### TASK DESCRIPTION
Copy the news piece below about land mines and displacement camps in northeast Nigeria word for word, from start to finish.

Timothy Olanrewaju, Maiduguri
Before the Boko Haram insurgency hit the northeast states of Nigeria, life was normal for the millions of Nigerians now living in camps. But they were forced to flee their homes leaving the dead behind and taking refuge in unsure clusters of tents. But then, the insurgents would not let them be.
Land mines and explosives buried by the insurgents in the ground in vast swaths of the territory once controlled by them are yet to be located, exhumed and deactivated.
Today, the presence of the explosive ordinances make accessibility to camps in such areas difficult and risky for humanitarian workers or even military personnel. Indeed, internally displaced persons (IDPs) in those camps are the hard-to-reach people.
Some of the settlements now harbouring the victims are ‘domiciled’ in difficult terrains with little
or no access to water and medical facilities. Previously existing makeshift healthcare centres in the
refuge areas had been torched by the insurgents, leaving the people vulnerable to disease outbreaks.

[Extracted data entries]
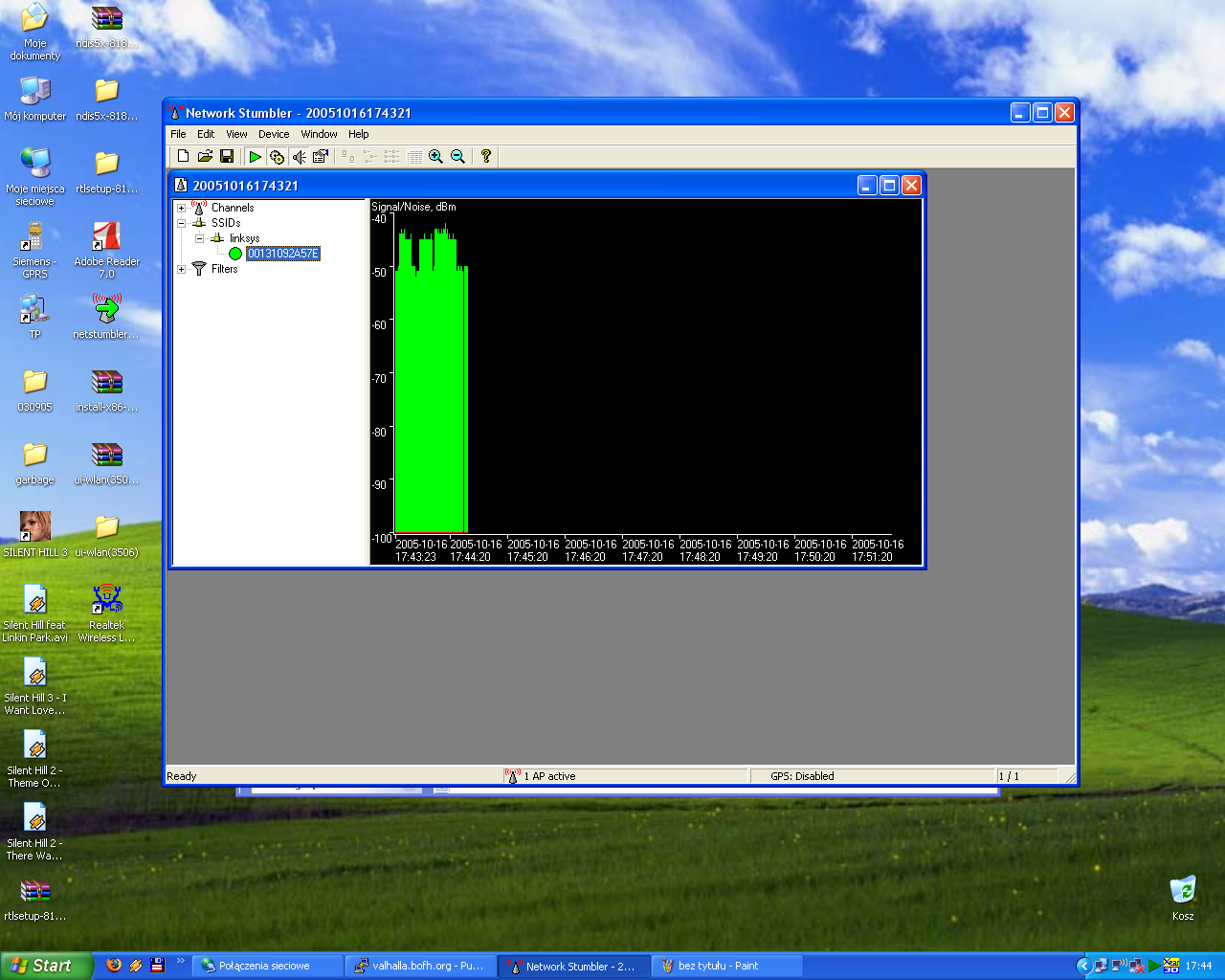Click the Open file toolbar icon
The image size is (1225, 980).
(x=205, y=156)
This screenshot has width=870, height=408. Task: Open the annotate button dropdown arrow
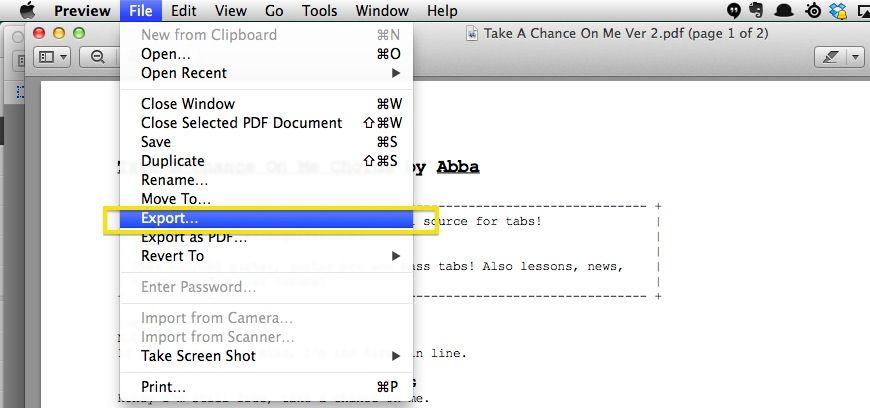(x=856, y=57)
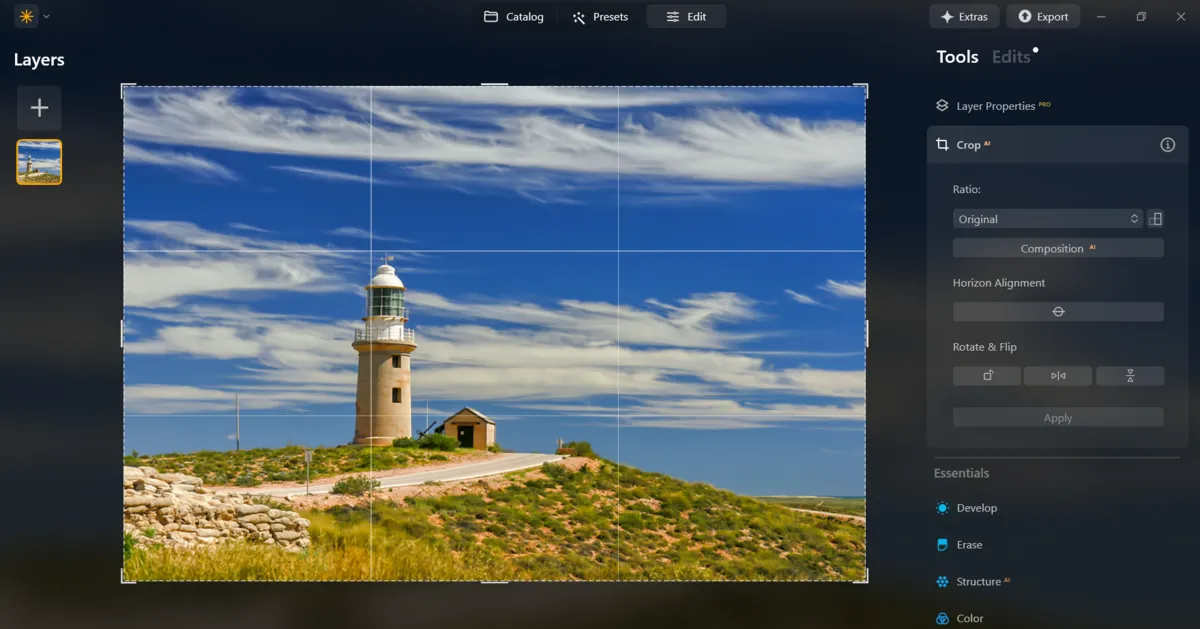Switch to the Catalog tab

[x=514, y=16]
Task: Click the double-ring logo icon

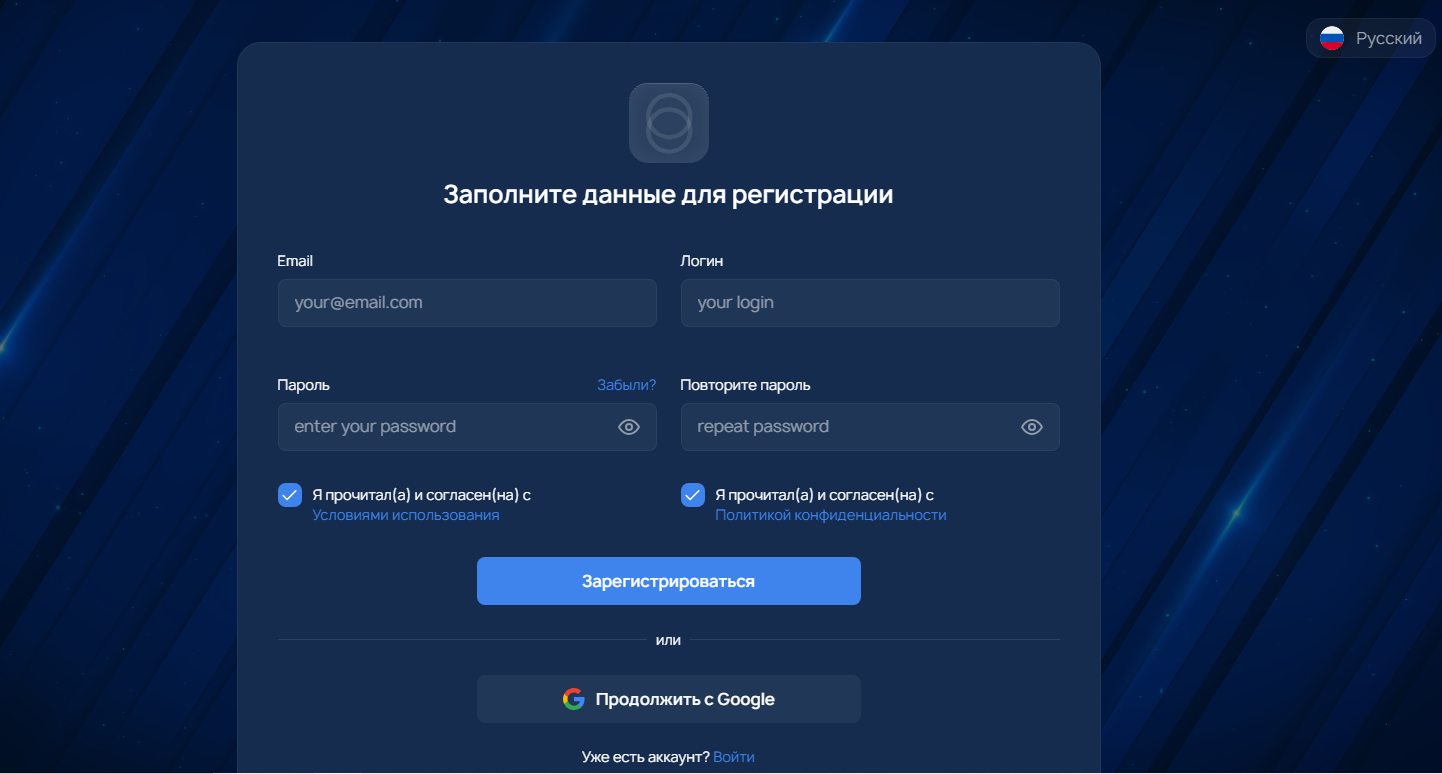Action: click(669, 122)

### RESULT OF THE TASK
Timothy Olanrewaju, Maiduguri
Before the Boko Haram insurgency hit the northeast states of Nigeria, life was normal for the millions of Nigerians now living in camps. But they were forced to flee their homes leaving the dead behind and taking refuge in unsure clusters of tents. But then, the insurgents would not let them be.
Land mines and explosives buried by the insurgents in the ground in vast swaths of the territory once controlled by them are yet to be located, exhumed and deactivated.
Today, the presence of the explosive ordinances make accessibility to camps in such areas difficult and risky for humanitarian workers or even military personnel. Indeed, internally displaced persons (IDPs) in those camps are the hard-to-reach people.
Some of the settlements now harbouring the victims are ‘domiciled’ in difficult terrains with little
or no access to water and medical facilities. Previously existing makeshift healthcare centres in the
refuge areas had been torched by the insurgents, leaving the people vulnerable to disease outbreaks.